W Antwerpii i Rotterdamie skonfiskowano około połowy z 240 ton przejętej przez służby kokainy w całej Europie w 2021 r. Większość takich przesyłek to właśnie robota marokańskiej sieci przestępczej.

REKLAMA

Nic dziwnego, że proces domniemanego lidera Mocro Maffii, Ridouana Taghiego, aresztowanego w Dubaju w 2019 roku, który toczy się obecnie w Amsterdamie, przyciąga sporą uwagę. Salę sądową urządzono w magazynie przekształconym w bunkier, chronionym przez drony i wojsko.Prawnicy występują w maskach.

Oprócz handlu kokainą, Taghi i jego ludzie są podejrzani o morderstwa i usiłowanie zabójstwa trzynastu osób. Sam Taghi jest oskarżony o zabójstwo dziennikarza, który prowadził śledztwo w sprawie Mocro Maffia, a także brata kluczowego świadka oraz jego prawnika.

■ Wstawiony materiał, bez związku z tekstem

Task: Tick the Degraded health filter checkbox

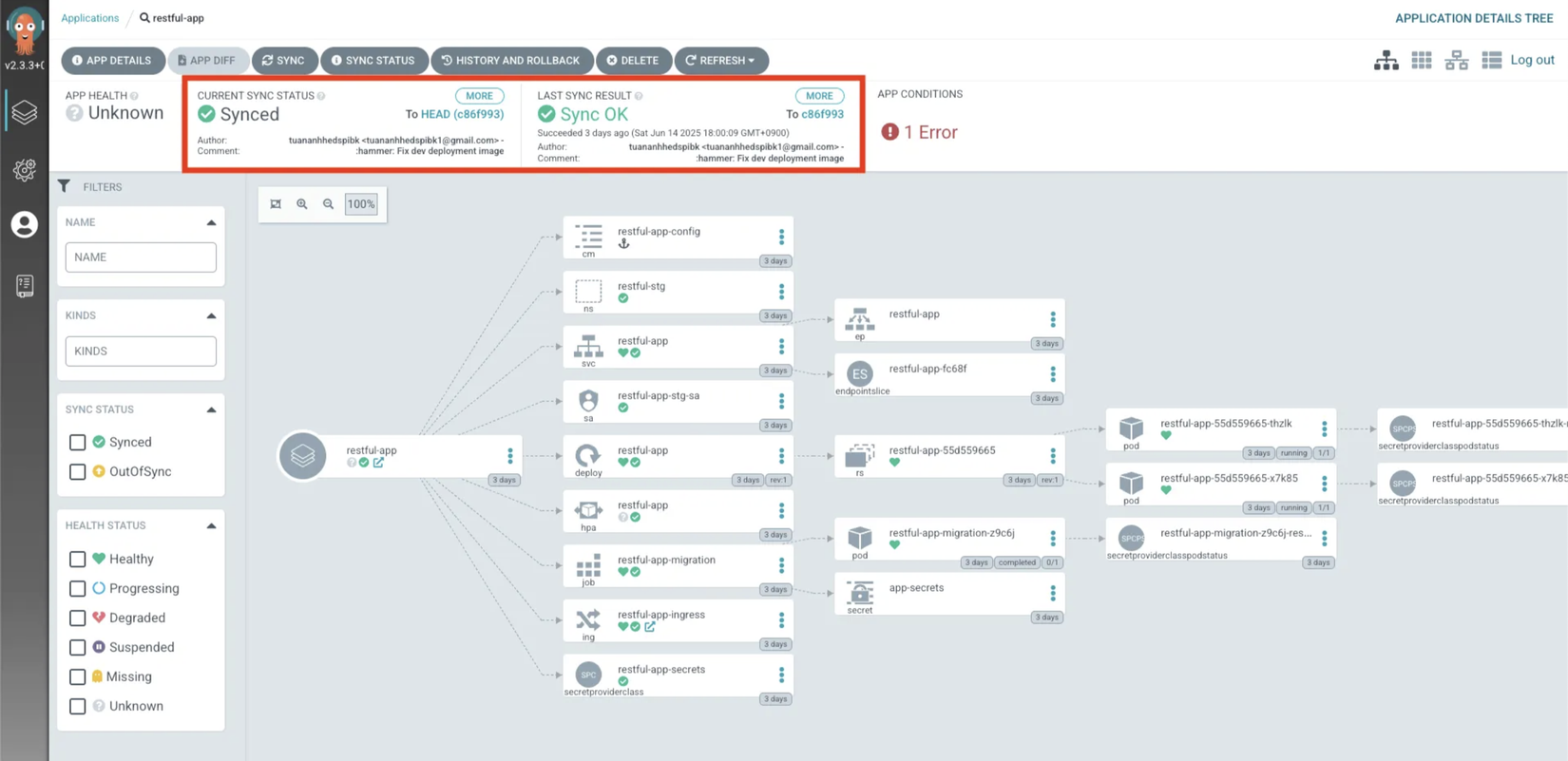Action: 78,618
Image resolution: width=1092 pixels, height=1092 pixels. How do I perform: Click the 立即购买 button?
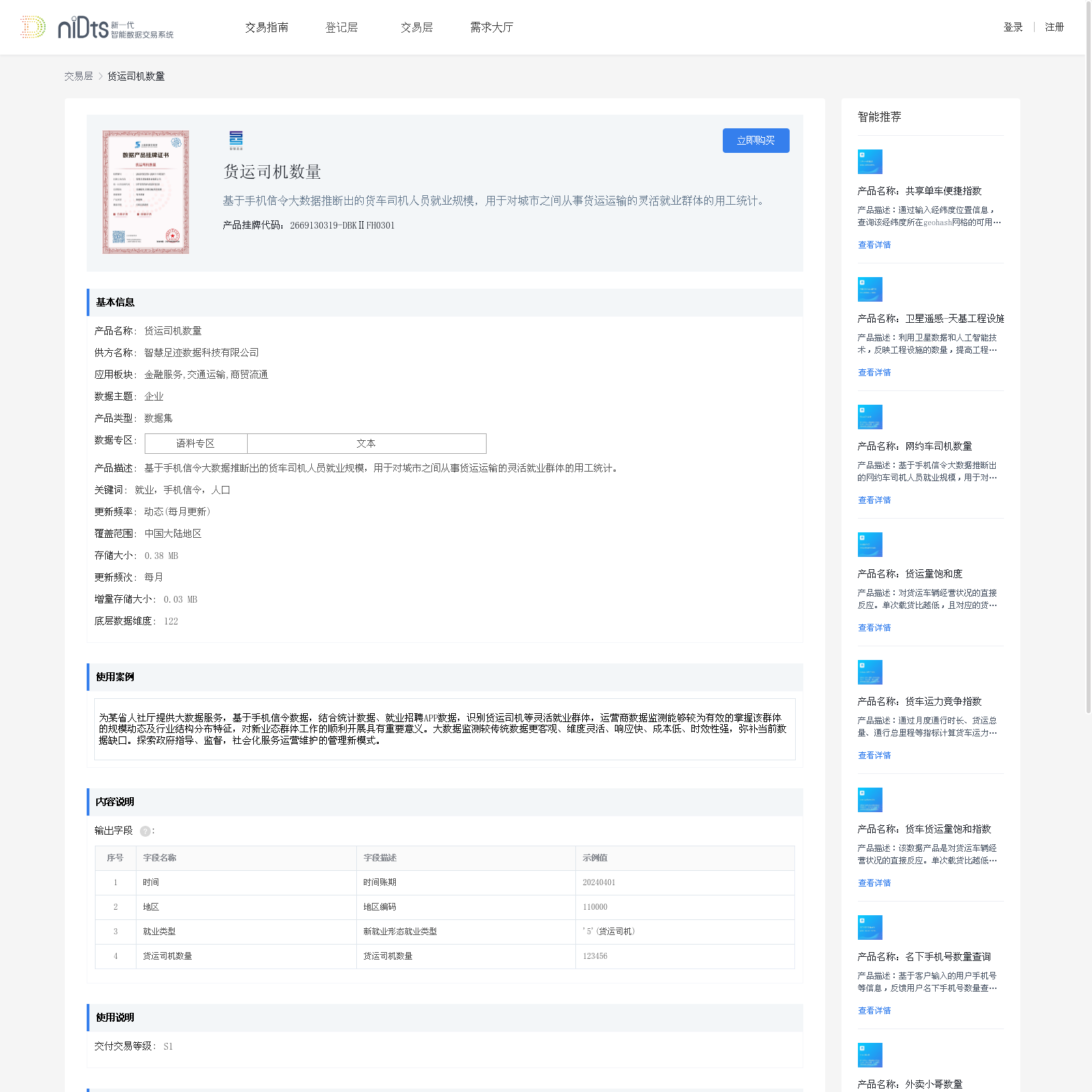[x=756, y=141]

Urodzony na północy Maroka i mający holenderskie obywatelstwo Taghi, do czasu aresztowania w Dubaju pod koniec 2019 roku, był najbardziej poszukiwanym przestępcą w Holandii. Za jego złapanie wyznaczono rekordową nagrodę w wysokości 100 000 euro. Od 2022 roku jest przetrzymywany w Nieuw Vosseveld, więzieniu o zaostrzonym rygorze w Vught.

„Wie praat, die gaat”, co oznacza „Kto mówi, umrze”, to motto tej organizacji. Nie cofa się przed terrorem i to do tego stopnia, że ​​pod ochroną przed mafią znajdują się takie osobistości jak księżniczka Amalia czy premier Mark Rutte.

Podobnie jest w Belgii, a zwłaszcza w Antwerpii. Tam też „Mocro Maffia” stworzyła atmosferę terroru. Na początku stycznia 11-letnia dziewczynka zginęła w strzelaninie w swoim domu. Był to efekt porachunków rywalizujących gangów, w które wplątana była jej rodzina.

Tutaj też groźby ze strony marokańskiej mafii otrzymał sam Vincent Van Quickenborne, minister sprawiedliwości. Od kilku miesięcy ma wzmocnioną ochroną, którą przydzielono mu, gdy udało mu się uniknąć porwania.